Neither the namespace nor the object inherit from TObject, so I don’t have a static Class() method to ask THtml::GetImplFileName(TClass*) to see what is happening. Is there a good way to figure out what I did wrong?
your classes don’t have to derive from TObject. But they have to have a ClassDef and ClassImp macro call, or THtml doesn’t know their source file names. You can also set them by hand, using the strongly discouraged, ugly TClass::SetImplFileName() interface (it’s really a hack we introduced for exactly this - and it’s ugly because it stores the const char* you pass, i.e. the original string has to stay in memory, unchanged, for this to work). As soon as gROOT->GetClass(“MyClass”)->GetImplFileName() returns something sensible, THtml should be able to find your sources.
Namespaces are not really supported as a separate entity - so also they get a source link, even though it just points to the header where the first occurrence of that namespace was seen.
Thanks for the tip on ClassDef/ClassImp. I also see now the NamespaceImp in TMath and tried use that for my TAstro namespace. However, when I try to load my shared library, I get
dlopen error: /usr/lib/libcosmocpp.so: undefined symbol: _ZN6TAstro4ROOT20GenerateInitInstanceEv
Load Error: Failed to load Dynamic link library /usr/lib/libcosmocpp.so
*** Interpreter error recovered ***
It is there. In fact, before adding the ClassDef/ClassImp/NamespaceImp macros, I was able to load the library. Now, I can only load the library if I don’t use the NamespaceImp.
One note is that my TAstro.cc is empty save for the include file and the NamespaceImp. It will eventually get filled in with some new functions , but I inline the currently implemented functions in the .hh. I don’t know if this matters or not.
Yes, I do have that in my dictionary. Here are the results of nm on my library and the compiled dictionary object. It seems to agree with the error reported by ROOT - it’s undefined. I don’t know the proper way to define it.
nm lib/.libs/libcosmocpp.so | grep GenerateInit | grep TAstro
0000b378 V _ZGVZN6TAstro4ROOT20GenerateInitInstanceEvE8instance
U _ZN6TAstro4ROOT20GenerateInitInstanceEv
0000b380 V _ZZN6TAstro4ROOT20GenerateInitInstanceEvE8instance
nm lib/cosmocppCint.o | grep GenerateInit | grep TAstro
00000000 V _ZGVZN6TAstro4ROOT20GenerateInitInstanceEvE8instance
00000000 V _ZZN6TAstro4ROOT20GenerateInitInstanceEvE8instance
Comparing the latter to TMath.o, I see:
nm ~/BUILDROOT/root_v5.11.06.cmr.1_i686_beta/root-5.11.06/base/src/G__Base2.o | grep GenerateInit | grep TMath
00000000 V _ZGVZN5TMath4ROOT20GenerateInitInstanceEvE8instance
00000000 W _ZN5TMath4ROOT20GenerateInitInstanceEv
00000000 V _ZZN5TMath4ROOT20GenerateInitInstanceEvE8instance
And there is the ‘W’ a weak symbol.

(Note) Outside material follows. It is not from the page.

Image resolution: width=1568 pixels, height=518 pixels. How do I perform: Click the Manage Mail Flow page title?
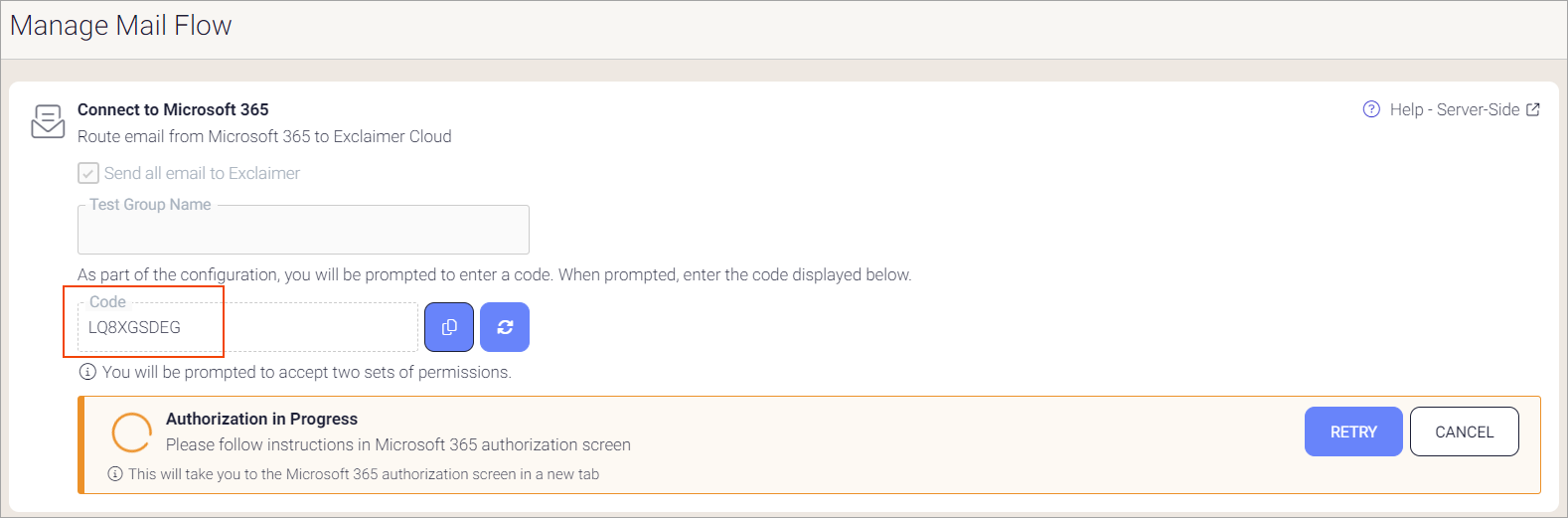[x=121, y=26]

I wonder how I get that!?
The weak symbol comes from the fact that for namespaces the GenerateInitInstance is defined ‘inline’ because you can create a dictionary for the same namespace several times.

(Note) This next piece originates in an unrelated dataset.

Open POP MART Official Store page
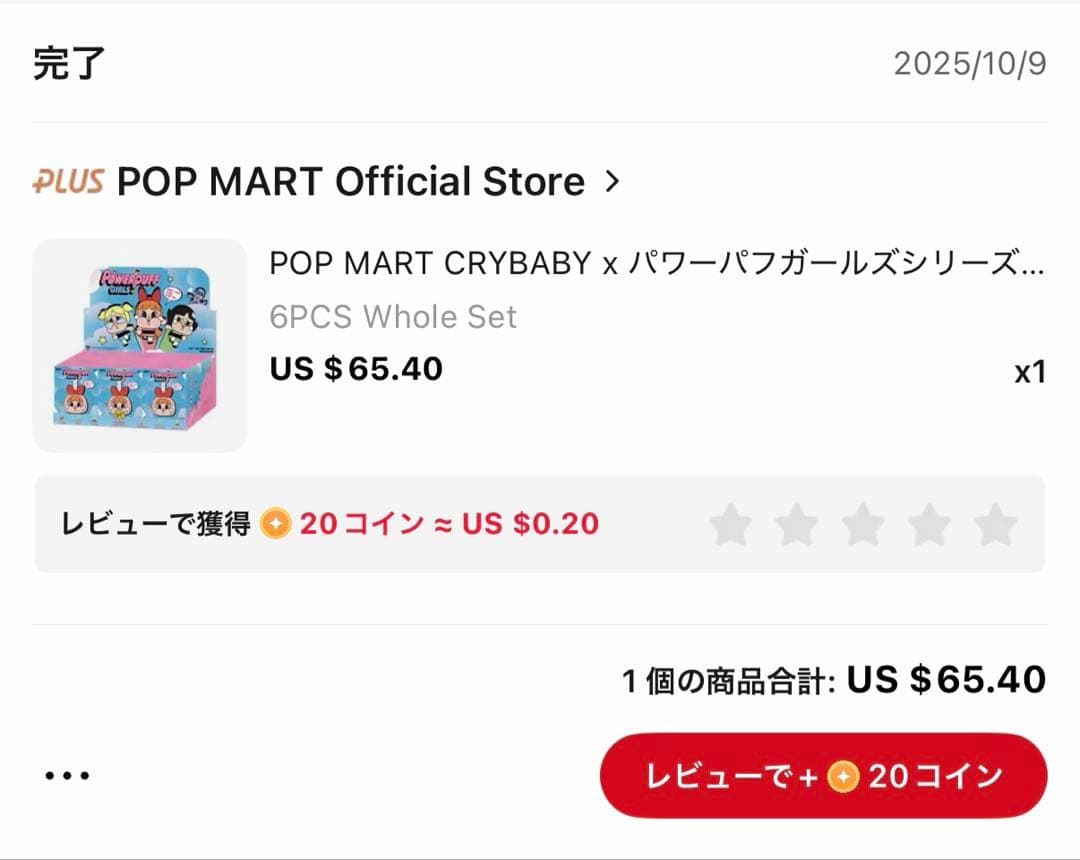Image resolution: width=1080 pixels, height=860 pixels. 350,182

The #pragma link C++ namespace TAstro;
should have add the inlined GenerateInitInstance to your dictionary. This is odd Can you check whether it is there or not?

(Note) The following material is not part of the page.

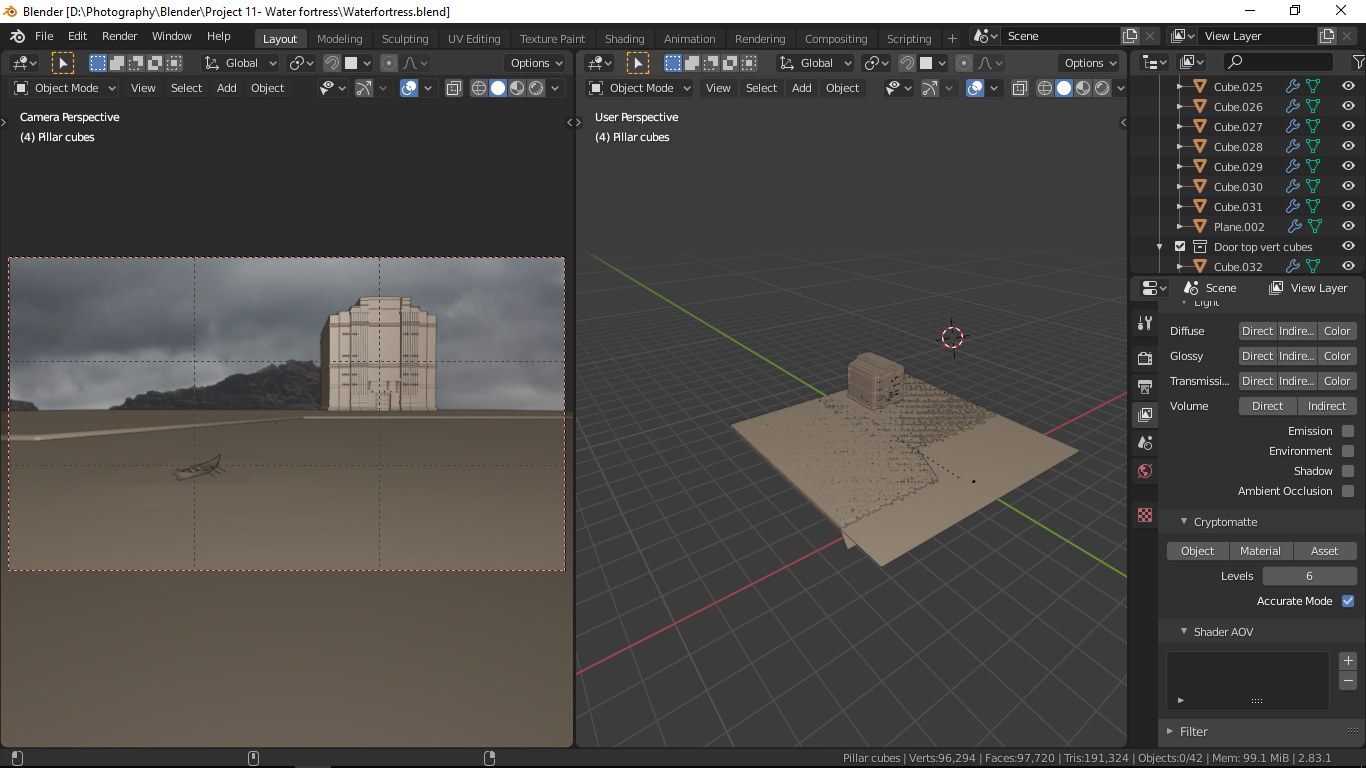Open the Tool properties tab

click(1144, 323)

right, let me re-phrase my useless question, so it becomes more useful
Do you have a
namespace TAstro {
namespace ROOT {
...
inline ::ROOT::TGenericClassInfo *GenerateInitInstance() {...}
static ::ROOT::TGenericClassInfo *_R__UNIQUE_(Init) = GenerateInitInstance(); R__UseDummy(_R__UNIQUE_(Init));
...
}
}in your dictionary? If so, could you attach the dictionary and tell us the compiler command you use to compile this file? That allows us to check why the symbol gets lost. If it’s not in there, then the Linkdef.h with the pragma link namespace doesn’t match the dictionary. Can you remove it, and have it re-generated? If the problem persists we’d need the Linkdef.h and the dictionary.